Sequencing Cell Free DNA in the Maternal Circulation to Screen for Down Syndrome and Other Common Aneuploidies

Abstract

Currently, an estimated 72 % of all pregnancies in the USA receive first and/or second trimester screening for Down syndrome based on combinations of maternal age, biochemical markers, and ultrasound findings. The current “best” test can identify about 90 % of cases at a 2 % false positive rate. In 1997, circulating cell free DNA from the fetus was reported to constitute up to 10 % of all circulating cell free DNA in maternal plasma, after 10 weeks of gestation. Since that time, four commercial laboratories in the USA have performed external validation studies documenting the performance of laboratory developed next-generation sequencing tests for maternal plasma aimed at identifying Down syndrome and other common trisomies. Overall, the sensitivity for Down syndrome is higher (99 % or more), with fewer false positive results (0.2 % or less).
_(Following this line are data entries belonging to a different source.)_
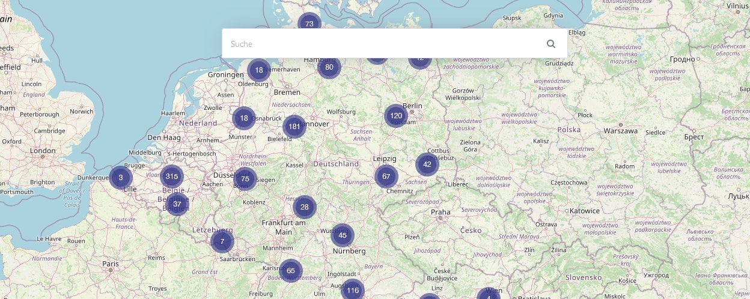Select the 75 cluster near Düsseldorf
This screenshot has height=299, width=750.
click(x=245, y=179)
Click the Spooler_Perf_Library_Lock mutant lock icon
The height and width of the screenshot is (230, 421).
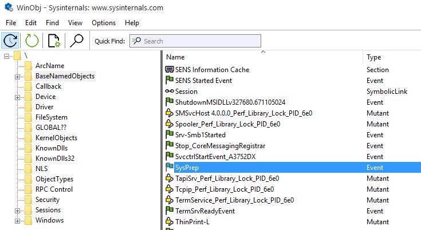coord(170,124)
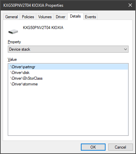Screen dimensions: 136x154
Task: Dismiss dialog with Cancel button
Action: (x=120, y=147)
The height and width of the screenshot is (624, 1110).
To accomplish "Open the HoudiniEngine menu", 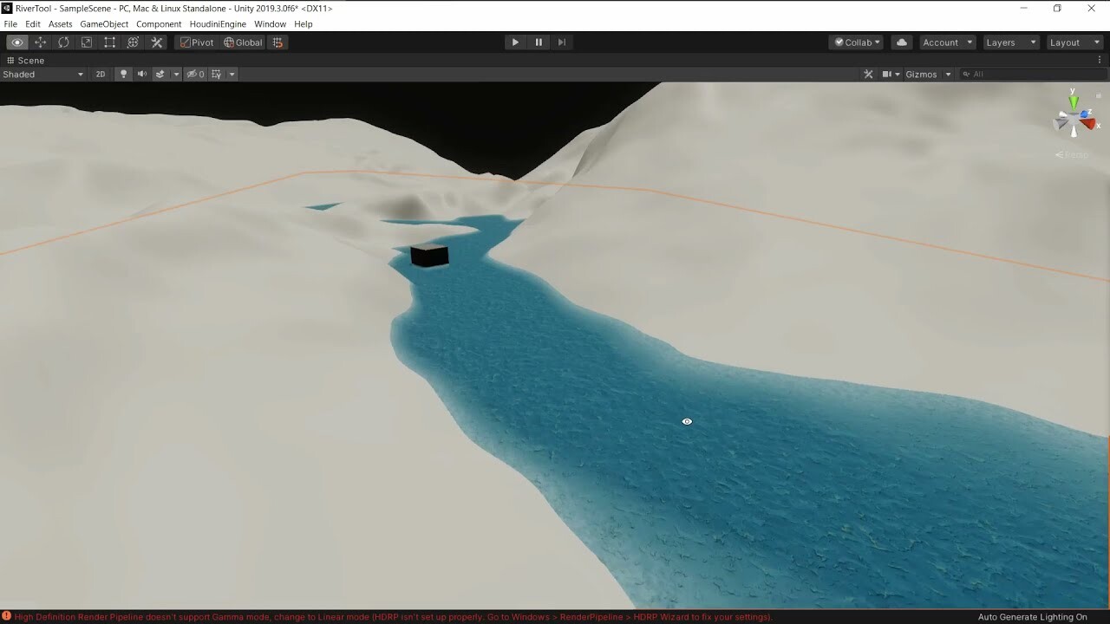I will pyautogui.click(x=218, y=23).
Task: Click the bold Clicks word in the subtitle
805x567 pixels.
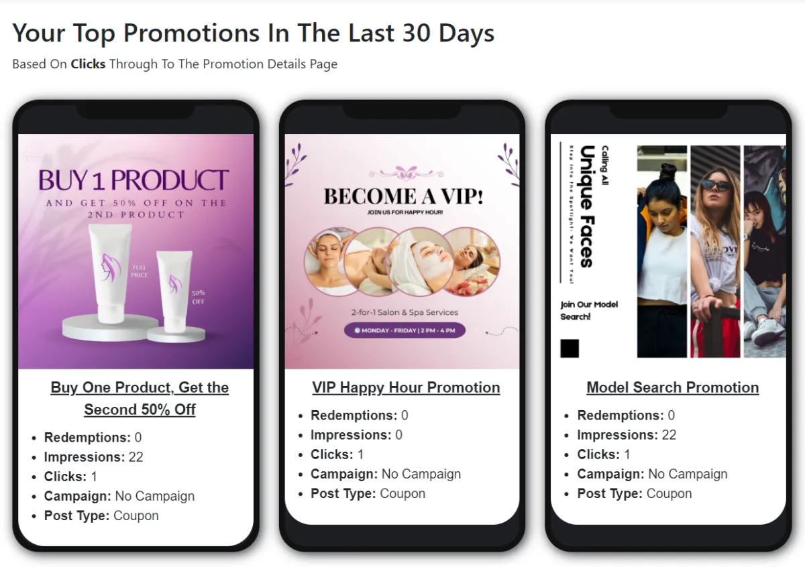Action: 88,64
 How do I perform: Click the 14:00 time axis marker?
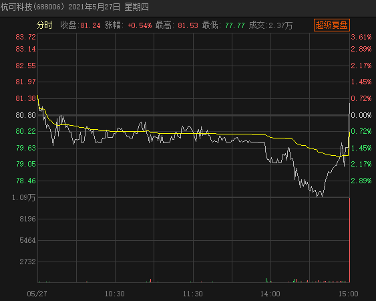coord(270,294)
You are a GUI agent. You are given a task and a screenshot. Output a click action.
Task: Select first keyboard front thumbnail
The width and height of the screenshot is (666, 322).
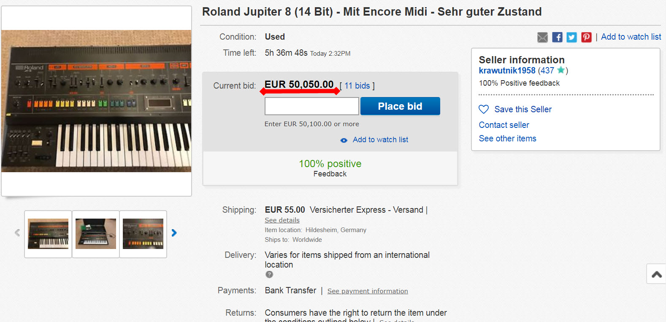pos(48,234)
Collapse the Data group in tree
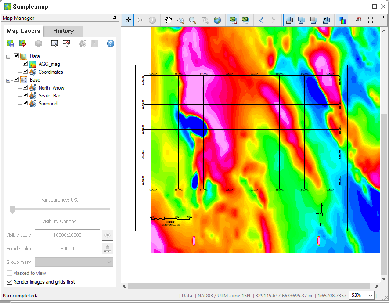Screen dimensions: 389x303 click(x=8, y=56)
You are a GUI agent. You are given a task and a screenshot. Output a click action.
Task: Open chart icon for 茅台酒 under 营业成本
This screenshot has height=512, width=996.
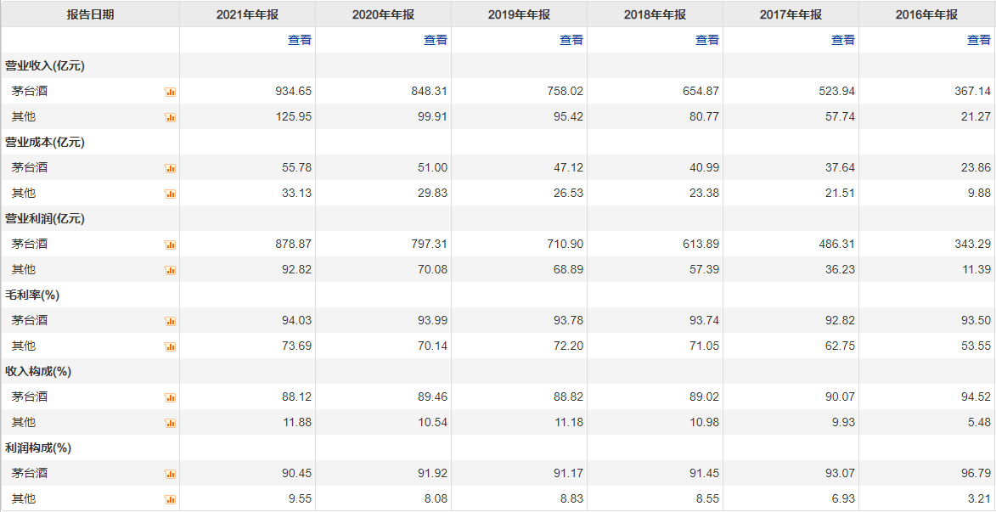pyautogui.click(x=170, y=168)
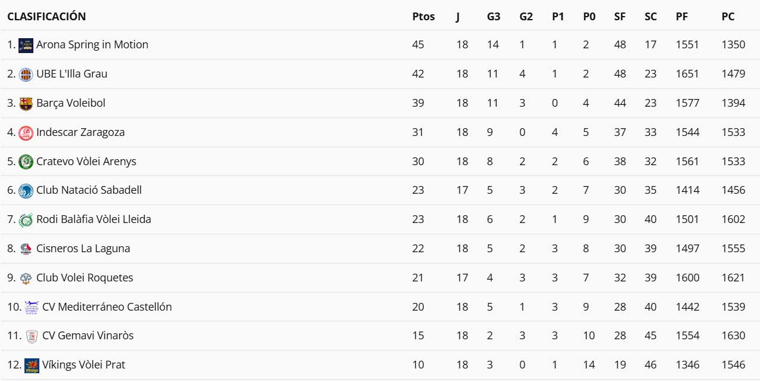Open the Barça Voleibol team name link
This screenshot has width=760, height=381.
coord(70,103)
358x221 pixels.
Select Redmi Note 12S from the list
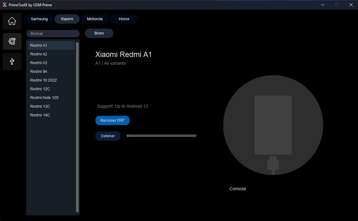click(51, 97)
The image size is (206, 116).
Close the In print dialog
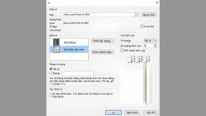(157, 3)
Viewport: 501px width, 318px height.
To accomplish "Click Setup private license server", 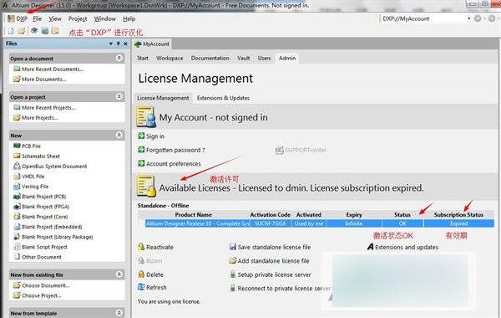I will [274, 274].
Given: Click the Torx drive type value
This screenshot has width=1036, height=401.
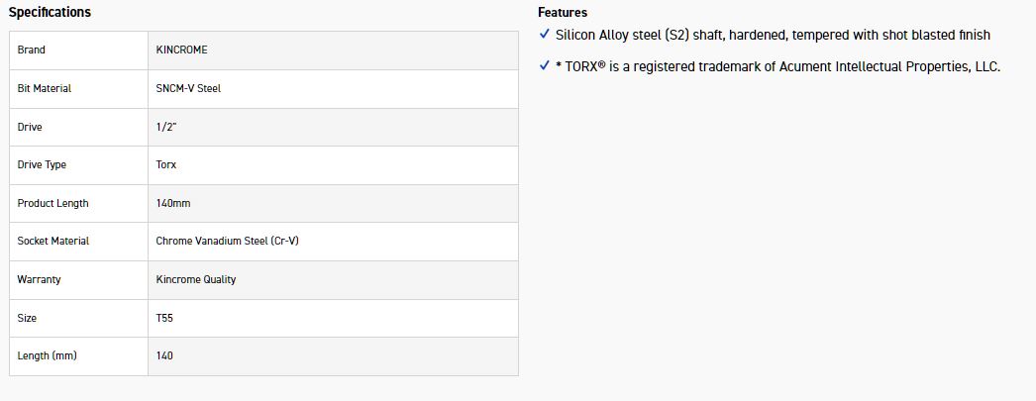Looking at the screenshot, I should click(x=166, y=164).
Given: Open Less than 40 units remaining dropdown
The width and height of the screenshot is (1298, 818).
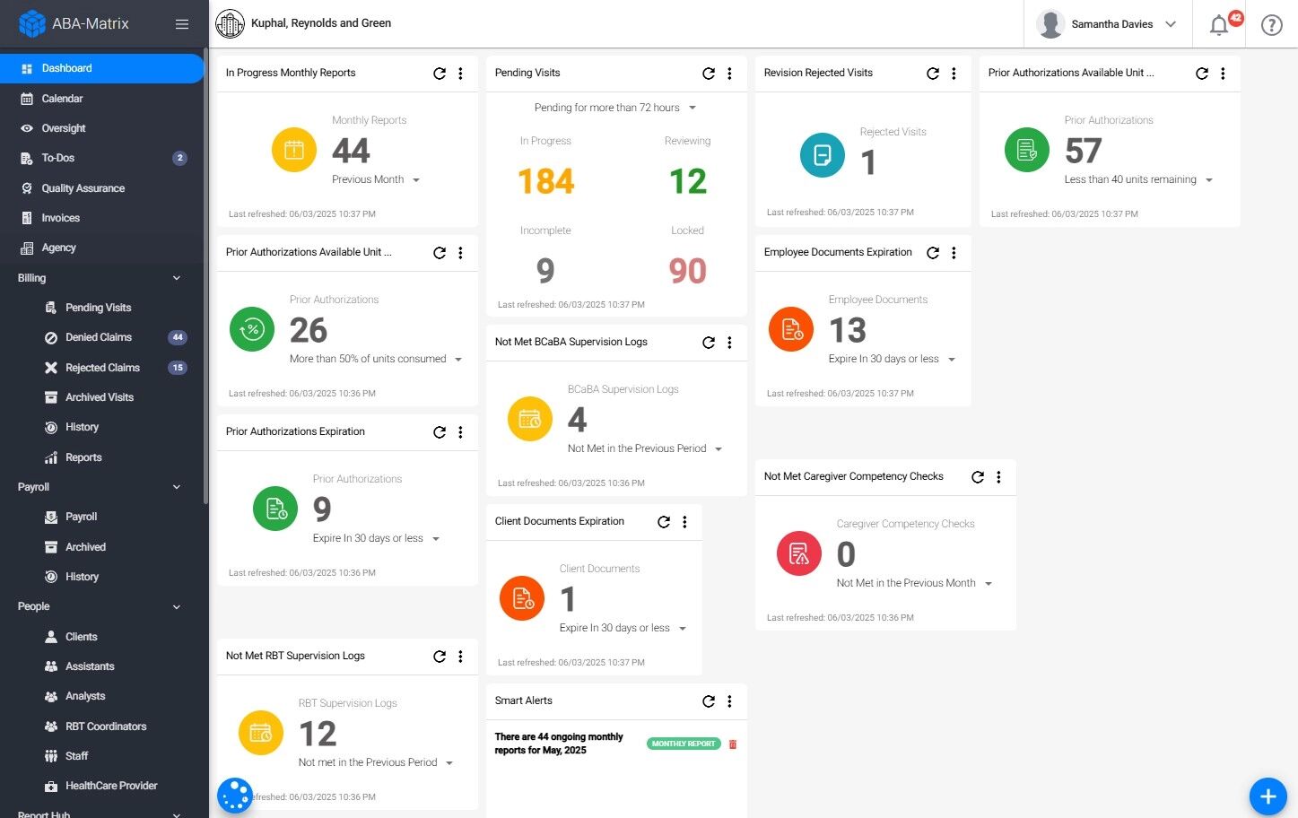Looking at the screenshot, I should click(1138, 179).
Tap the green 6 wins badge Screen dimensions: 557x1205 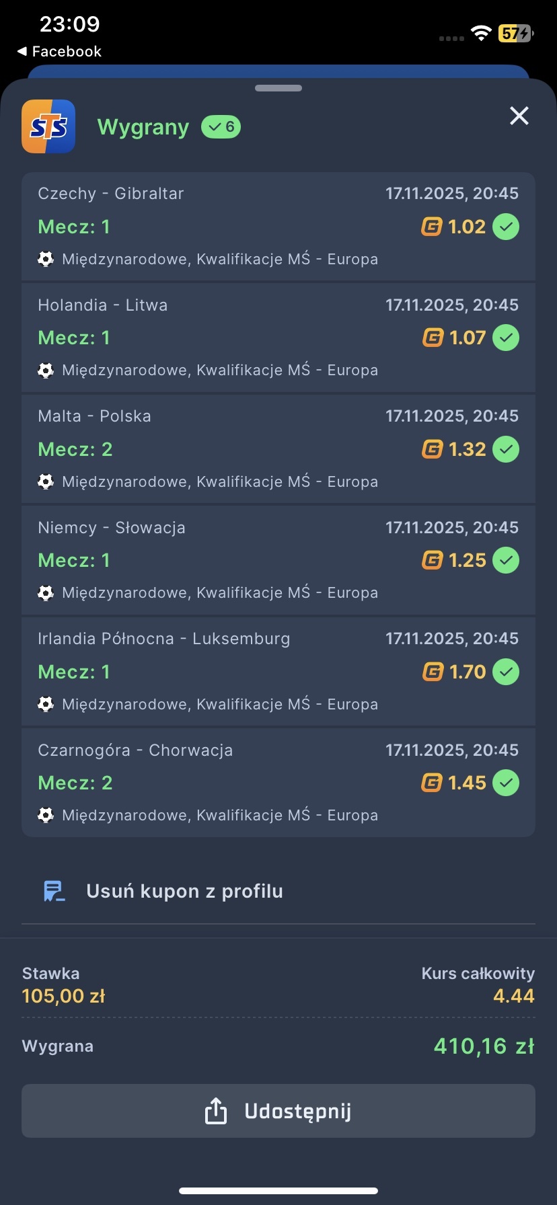click(x=221, y=126)
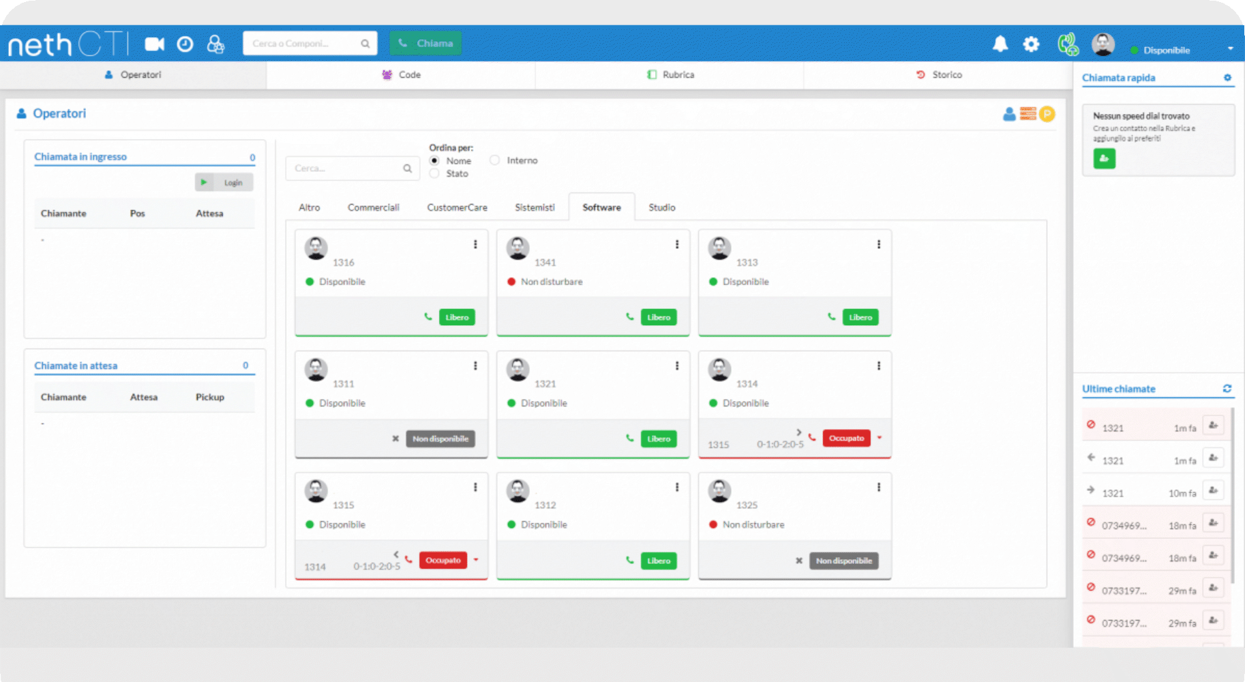Viewport: 1245px width, 682px height.
Task: Switch to the Commerciali group tab
Action: tap(373, 207)
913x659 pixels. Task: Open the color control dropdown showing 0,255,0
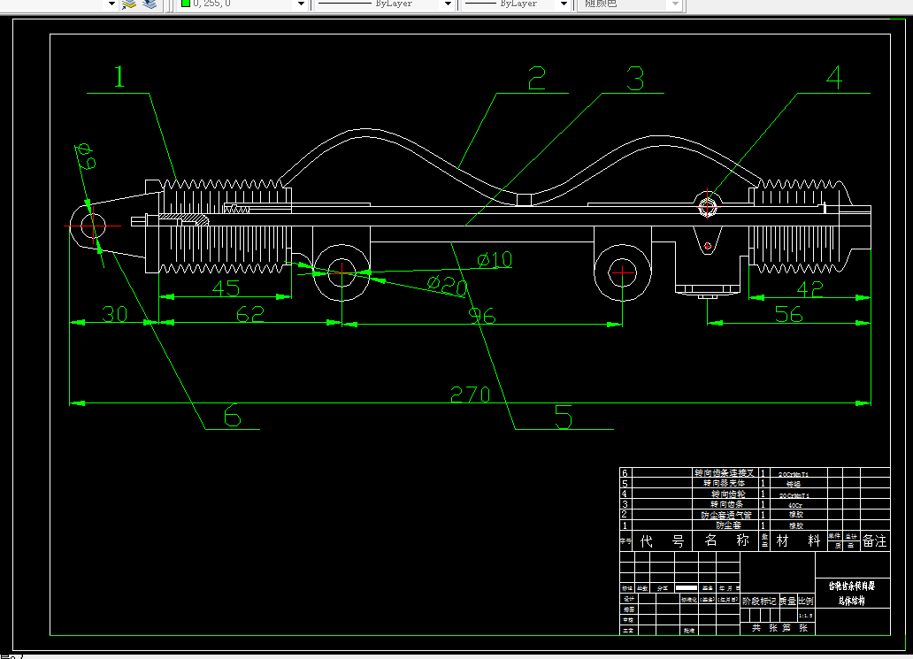(x=242, y=4)
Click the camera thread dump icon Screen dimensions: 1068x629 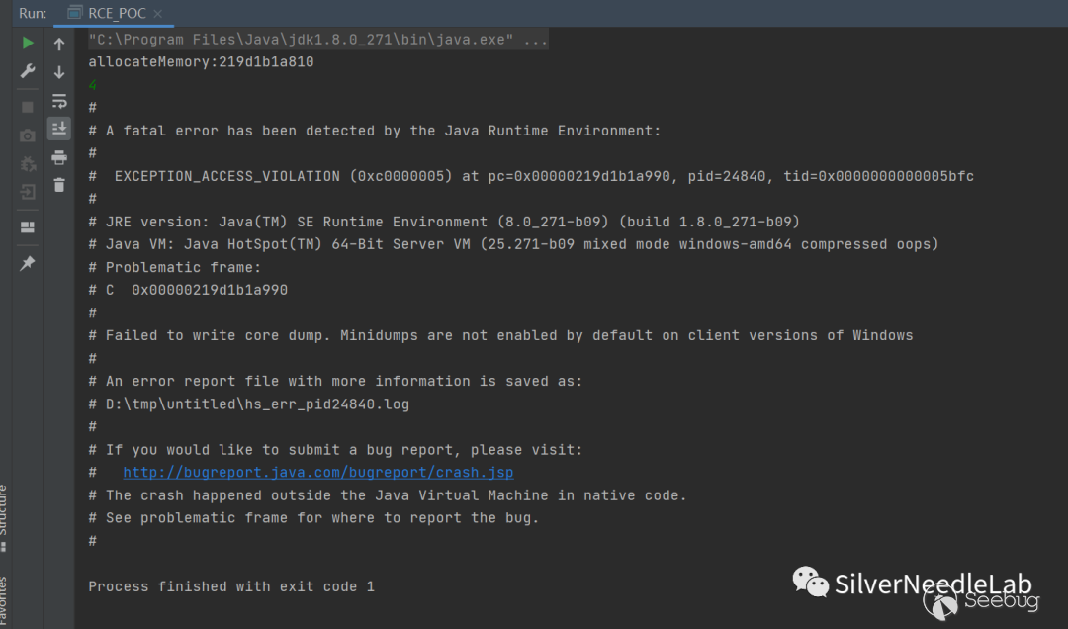click(28, 135)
In addition, some of these tests can reliably identify trisomy 18 and trisomy 13, along with select sex chromosome abnormalities. Testing occasionally (1–5 %) fails to provide a clinically useful result. This chapter also discusses potential future developments, such as the identification of large deletion/duplication syndromes, and current implementation issues (testing in twins and pregnancies conceived using assisted reproductive technologies).